I would say to "right-size" Detroit, the new city boundaries should be from the river to Grand Blvd, and everything south of that forming the new boundaries. Basically returning to Detroit's 19th century expansion to the limits of Grand Blvd.

This would render everything north of Grand Blvd separate municipialities, including New Center, Virginia Park, Boston-Edison/Arden Park, Highland Park, Palmer Park/Woods. Traditional neighborhood boundaries west and east would also be recongized and allowed to secede from Detroit.

This is where a regional police, fire, park, transporation, and library systems would come into play. Wayne, Oakland & Macomb counties would share in these services, paid through taxation as a separate line item over and above municipal taxation which would take care of services like water/sewer, garbage collection, road repair, etc.

This would consolidate duplicitous services so each municipality would not have to establish it's own set of separate services. They could however opt to do so if they feel their level of taxation could support it- "The City of Palmer Woods" as an example could encompass everything between McNichols and 8 mile/Woodard to Greenfield, and may be able to support it's own city services without having to opt-in to sharing them with the region.

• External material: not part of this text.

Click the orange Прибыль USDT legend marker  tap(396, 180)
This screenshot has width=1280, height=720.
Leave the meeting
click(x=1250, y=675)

This would keep those communities who currently have their own services from having to give them up to a regional authority such as the Grosse Pointes, Clinton Twp, St. Clair Shores, Southfield, etc.

Similarly, municipalities could opt-in to some services, and opt out of others, as their tax bases will allow, making it organic in nature.

Certainly to begin with, the park systems, water/sewer, roads, libraries, transportation, could be regionalized as tri-county authorities.

Fire, police, schools could be locally run if taxes are sufficient to do so, if not, they could fall under regional authority as well.

Possibilites are endless, and food for thought.